Tourism and hospitality hobbled by hurricanes
The hurricanes delivered a crippling blow to portions of the region’s tourism and hospitality industries in 2005. For instance, all 13 water-based casinos along the Mississippi coast were either torn apart or beached during Hurricane Katrina. This damage devastated the area’s tourist trade, eliminating half a million dollars a day in state tax revenue and leaving as many as 14,000 people jobless. Katrina also shut down New Orleans’ tourist and convention industry, erasing thousands of jobs and leaving many parts of the city’s tourist infrastructure damaged or destroyed. Both Hurricanes Katrina and Wilma disrupted south Florida’s booming tourist trade, but the state’s tourism industry as a whole is likely to still post record visitor numbers during 2005.
The outlook for the industry is mixed in 2006. Rebuilding of hurricane-damaged areas could eventually result in the modernization and upgrading of some attractions and facilities. In the short term, though, most Gulf Coast facilities are closed, and tourism officials in Florida worry that high gasoline costs and the prospects for more storms in 2006 could deter some travelers.
Other services sector payrolls on the rise
Several service industries contributed positively to economic growth during 2005. Outside of the hurricane-devastated areas—and especially in Florida—management consulting, architectural and engineering firms, as well as health service providers and temporary staffing firms added significantly to payrolls.

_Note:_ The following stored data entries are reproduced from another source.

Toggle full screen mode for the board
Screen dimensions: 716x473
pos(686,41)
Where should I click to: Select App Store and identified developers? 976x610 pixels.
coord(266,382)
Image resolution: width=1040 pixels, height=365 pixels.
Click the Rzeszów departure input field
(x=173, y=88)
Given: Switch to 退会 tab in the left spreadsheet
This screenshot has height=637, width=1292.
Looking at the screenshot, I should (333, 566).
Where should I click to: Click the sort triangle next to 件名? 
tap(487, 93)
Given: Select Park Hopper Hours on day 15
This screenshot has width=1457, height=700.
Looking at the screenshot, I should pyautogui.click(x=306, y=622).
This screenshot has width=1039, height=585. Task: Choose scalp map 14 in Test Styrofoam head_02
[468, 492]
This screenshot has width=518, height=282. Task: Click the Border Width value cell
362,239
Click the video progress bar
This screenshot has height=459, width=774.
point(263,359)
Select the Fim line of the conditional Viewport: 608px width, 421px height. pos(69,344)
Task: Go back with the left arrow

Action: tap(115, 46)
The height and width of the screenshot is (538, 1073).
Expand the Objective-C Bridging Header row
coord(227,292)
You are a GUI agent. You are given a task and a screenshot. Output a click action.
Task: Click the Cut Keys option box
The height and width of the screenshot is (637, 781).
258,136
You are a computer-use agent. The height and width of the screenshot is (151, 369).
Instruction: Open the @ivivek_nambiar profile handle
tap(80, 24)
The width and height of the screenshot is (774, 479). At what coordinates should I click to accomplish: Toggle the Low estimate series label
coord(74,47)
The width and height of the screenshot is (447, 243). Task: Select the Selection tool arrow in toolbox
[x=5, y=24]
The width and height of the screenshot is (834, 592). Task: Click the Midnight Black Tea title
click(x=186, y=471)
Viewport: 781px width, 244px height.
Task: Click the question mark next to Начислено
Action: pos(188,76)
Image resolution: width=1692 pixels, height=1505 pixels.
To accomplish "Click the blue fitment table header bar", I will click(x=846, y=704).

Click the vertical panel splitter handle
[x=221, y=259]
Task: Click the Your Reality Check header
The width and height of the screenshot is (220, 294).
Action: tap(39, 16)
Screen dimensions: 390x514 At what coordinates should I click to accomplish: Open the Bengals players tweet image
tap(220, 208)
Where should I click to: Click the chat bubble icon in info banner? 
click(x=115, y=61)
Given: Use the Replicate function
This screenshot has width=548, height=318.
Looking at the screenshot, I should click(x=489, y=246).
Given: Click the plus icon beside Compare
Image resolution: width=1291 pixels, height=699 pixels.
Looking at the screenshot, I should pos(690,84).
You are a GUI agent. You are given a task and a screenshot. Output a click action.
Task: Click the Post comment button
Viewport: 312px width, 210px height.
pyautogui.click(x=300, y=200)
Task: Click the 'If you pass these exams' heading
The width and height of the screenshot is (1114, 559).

In Mississippi and Louisiana, businesses and government agencies are also using temporary staffing firms to obtain workers to help with demolition, cleanup, and repair work after the hurricanes.
|Damage from Hurricane Katrina is evident throughout the Gulf Coast. This water tower toppled onto a house in Buras, La.|
The outlook for the Southeast’s service sector in 2006 is generally good. The region’s expanding aging population should continue to provide for growth in the health service sector. Hurricane-related rebuilding will boost demand for services such as engineering and architecture. The demand for temporary workers should continue to be high, bolstered by hurricane rebuilding needs in a variety of industries.
Durables jump while nondurables step back
Total employment in Southeastern manufacturing outside of Mississippi and Louisiana was stable in 2005. Small gains in the durable goods sector were largely offset by continuing losses in the nondurable sector. But the hurricanes temporarily disrupted several major manufacturing industries in the Gulf Coast region, including the shipbuilding, refining, and chemical industries. Production losses stemmed from a combination of facility damage and temporary shortages of inputs.
The outlook for some of the region’s manufacturing industries is relatively bright. For instance, the furniture, wood products, carpet, and other building-related industries should benefit from hurricane-related repairs and reconstruction activity in 2006. Furthermore, higher energy prices could lead to an increased level of investment in the energy sector, which will boost some oil- and gas-related industries in 2006.